D-MYST is a creative agency made up of young people who feel strongly about the way big tobacco companies target young people.
The group work together to design marketing campaigns that aim to de-normalise smoking; targeting television programmes such as Coronation Street and Eastenders who portray characters smoking despite the high number of young people who tune in.
Katie, 15, will be travelling to New Zealand, as a guest speaker at Massey University’s smoke free summits. She will be joined by Helen Casstles, SmokeFree Liverpool co-ordinator at Liverpool Community Health NHS Trust.
Associate professor Elspeth Tilley from Massey University said: “We’ve invited Katie to be part of the summits because of the huge success that D-MYST has had over the last few years.”
Katie, whose activism has been motivated by her own mother’s smoking-related health problems, says young people usually start smoking because of external influences such as their families, peers and what they see in the media.

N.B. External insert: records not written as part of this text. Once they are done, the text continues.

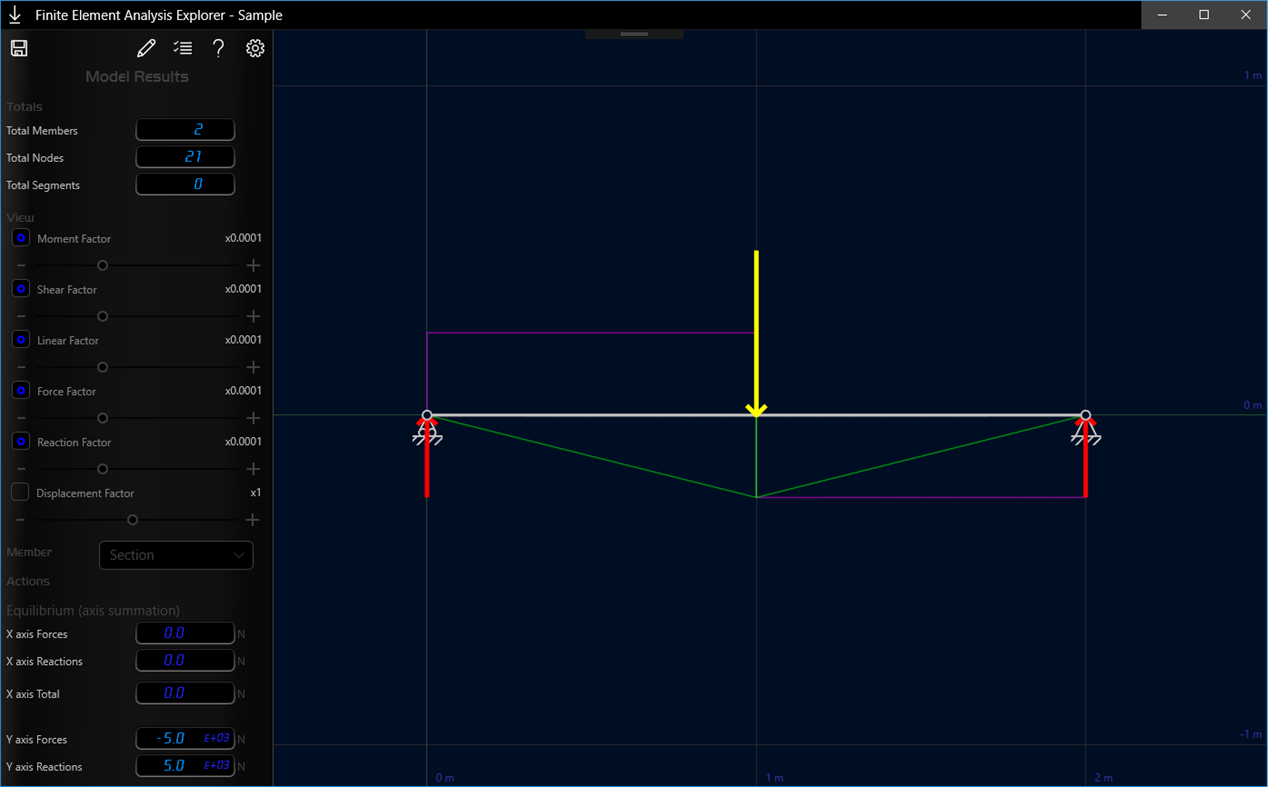Toggle the Linear Factor display
Viewport: 1268px width, 787px height.
20,339
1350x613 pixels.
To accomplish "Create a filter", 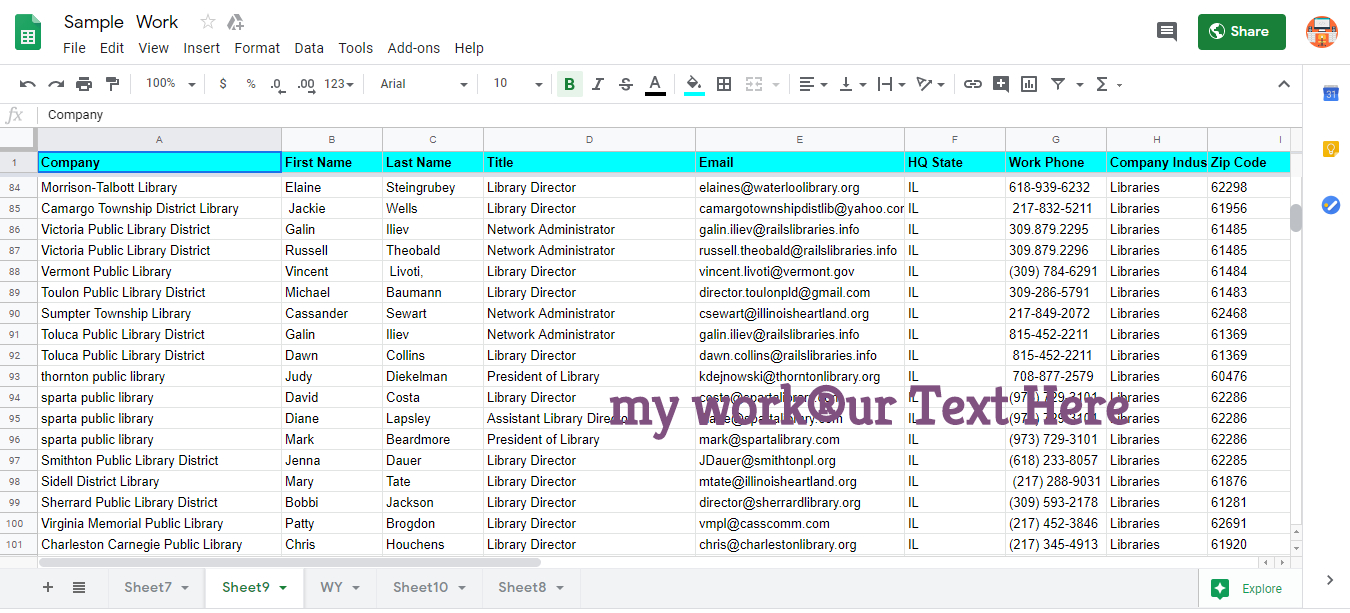I will (1057, 84).
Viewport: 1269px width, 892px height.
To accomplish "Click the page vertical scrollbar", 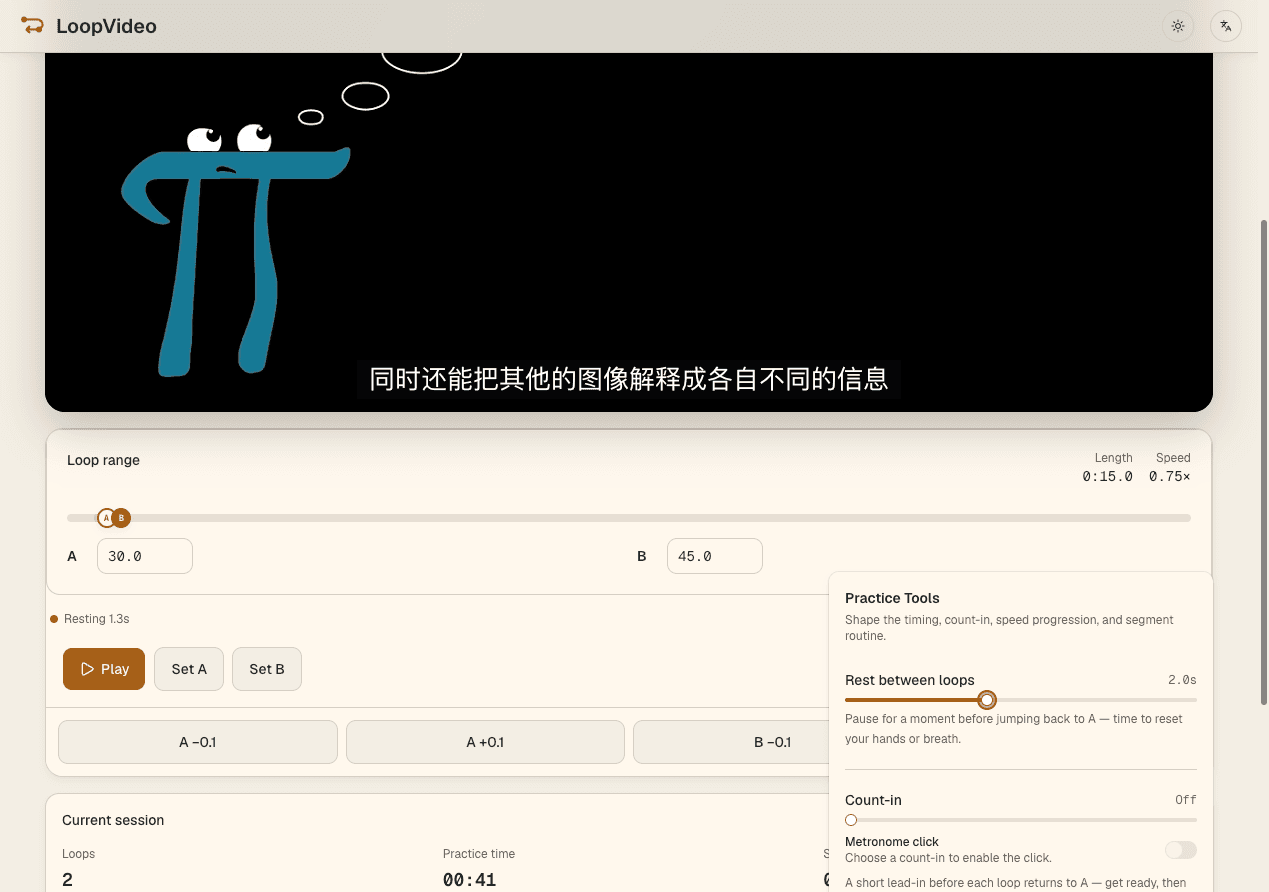I will (1264, 460).
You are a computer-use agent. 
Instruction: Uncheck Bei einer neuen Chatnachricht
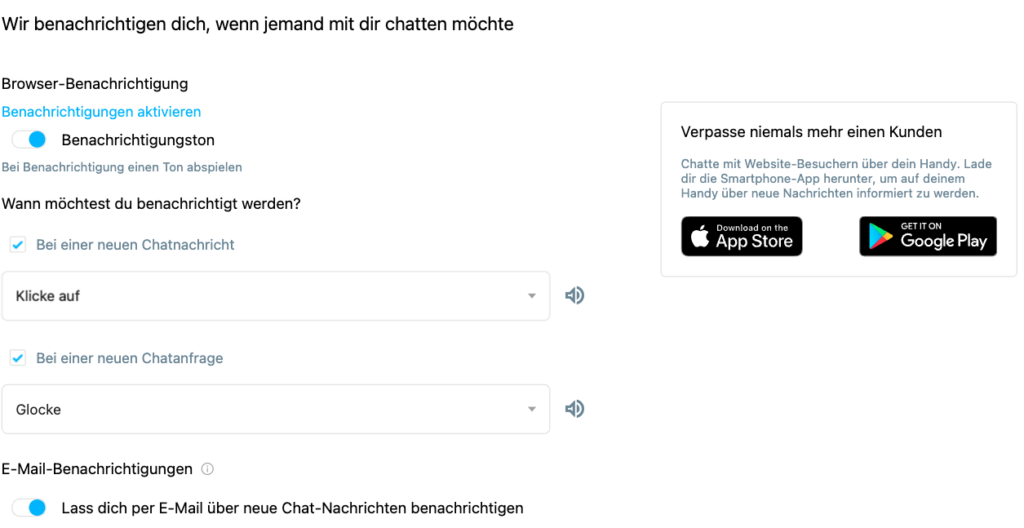18,245
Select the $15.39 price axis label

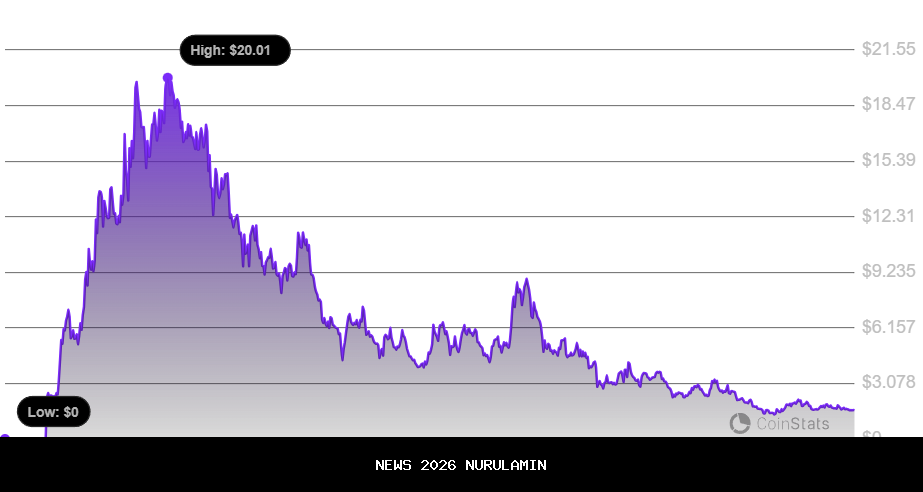[x=888, y=160]
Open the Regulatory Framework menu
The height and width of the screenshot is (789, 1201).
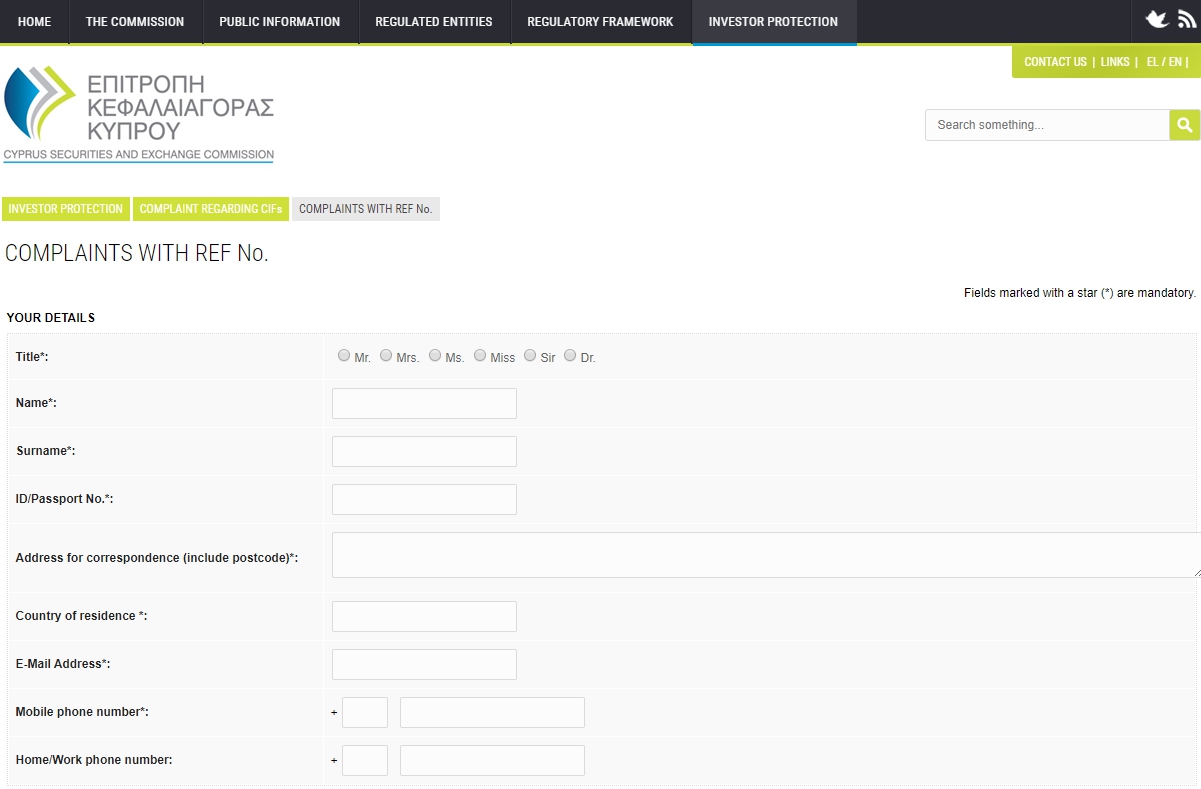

“The media and celebrities can be hugely influential,” Katie says. “On the television you always see people smoking – I think it is being introduced into plotlines more and more and it’s also been glamorised by celebrities.”
I am looking forward to taking D-MYST overseas and sharing the successful methods we have used to stop young people from taking up smoking.”
Helen Castles, who will be joining Katie, said “It is exciting to see that the work D-MYST has undertaken is being recognised internationally and that we are now a bench mark for other SmokeFree organisations.”